▶ _What you have to do_
Reproduce the records below in full and without edits, omitting images.

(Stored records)
+++
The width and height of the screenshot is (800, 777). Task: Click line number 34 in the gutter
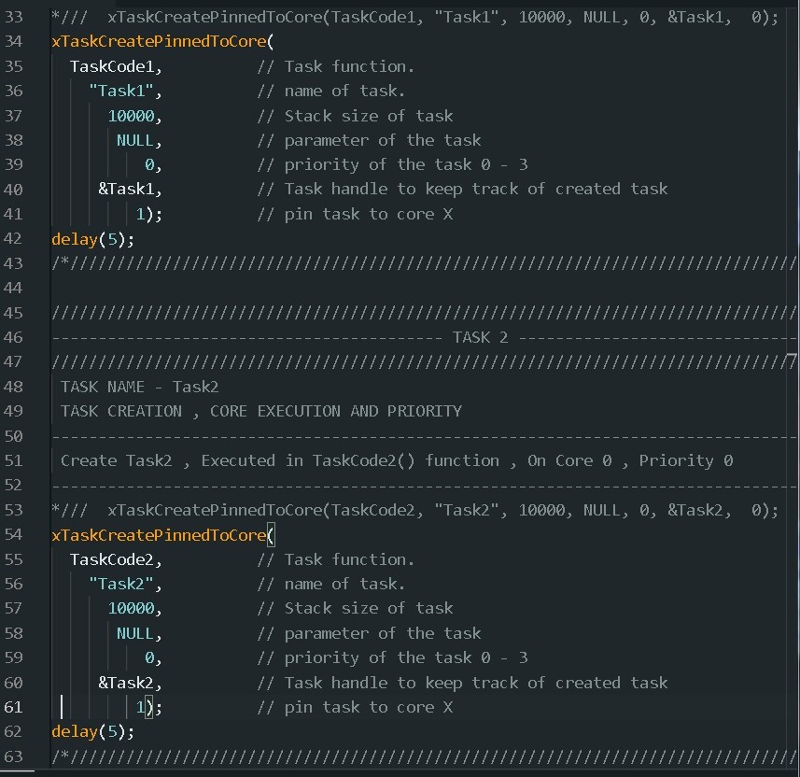pos(33,41)
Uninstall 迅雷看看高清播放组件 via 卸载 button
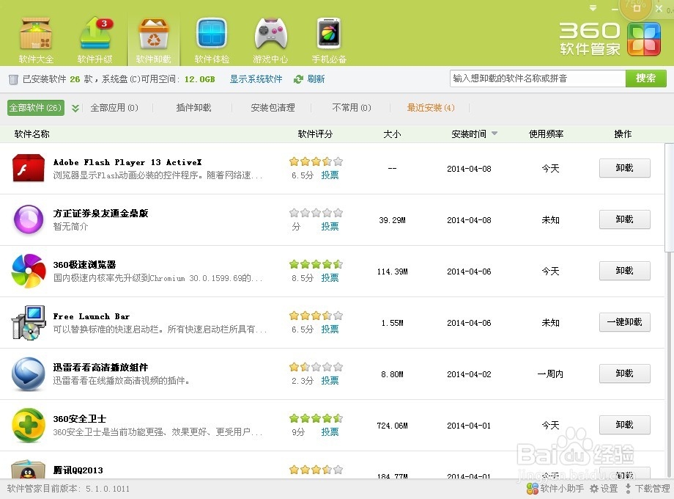 [623, 374]
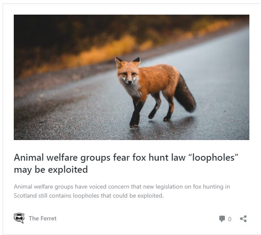The height and width of the screenshot is (235, 261).
Task: Select the comment count number zero
Action: [x=230, y=219]
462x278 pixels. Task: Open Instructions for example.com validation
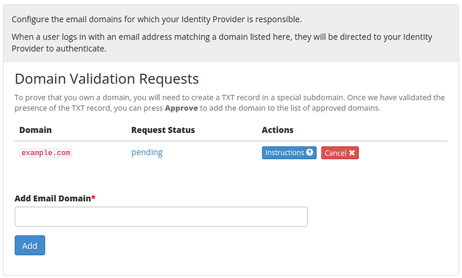tap(289, 152)
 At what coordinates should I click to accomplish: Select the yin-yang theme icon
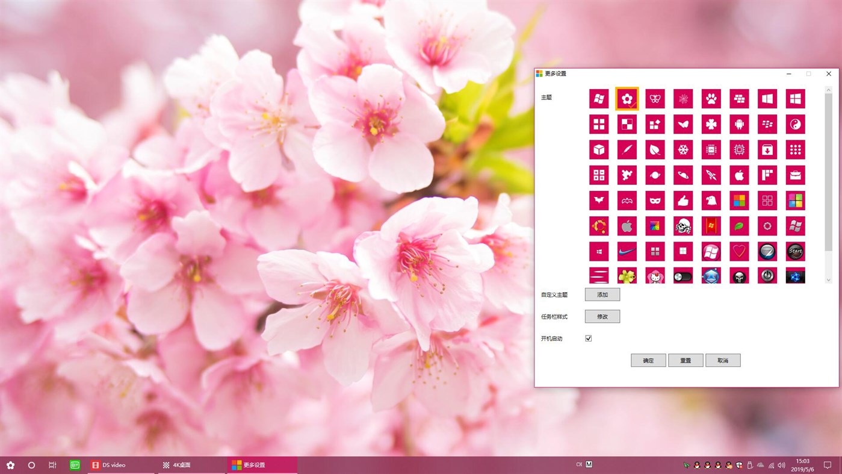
+++
▶ _Written response_
The width and height of the screenshot is (800, 777). Task: Click line number 34 in the gutter
pos(33,41)
Uninstall 迅雷看看高清播放组件 via 卸载 button
 [623, 374]
The height and width of the screenshot is (235, 261).
Task: Select the comment count number zero
Action: [x=230, y=219]
462x278 pixels. Task: Open Instructions for example.com validation
tap(289, 152)
 At what coordinates should I click to accomplish: Select the yin-yang theme icon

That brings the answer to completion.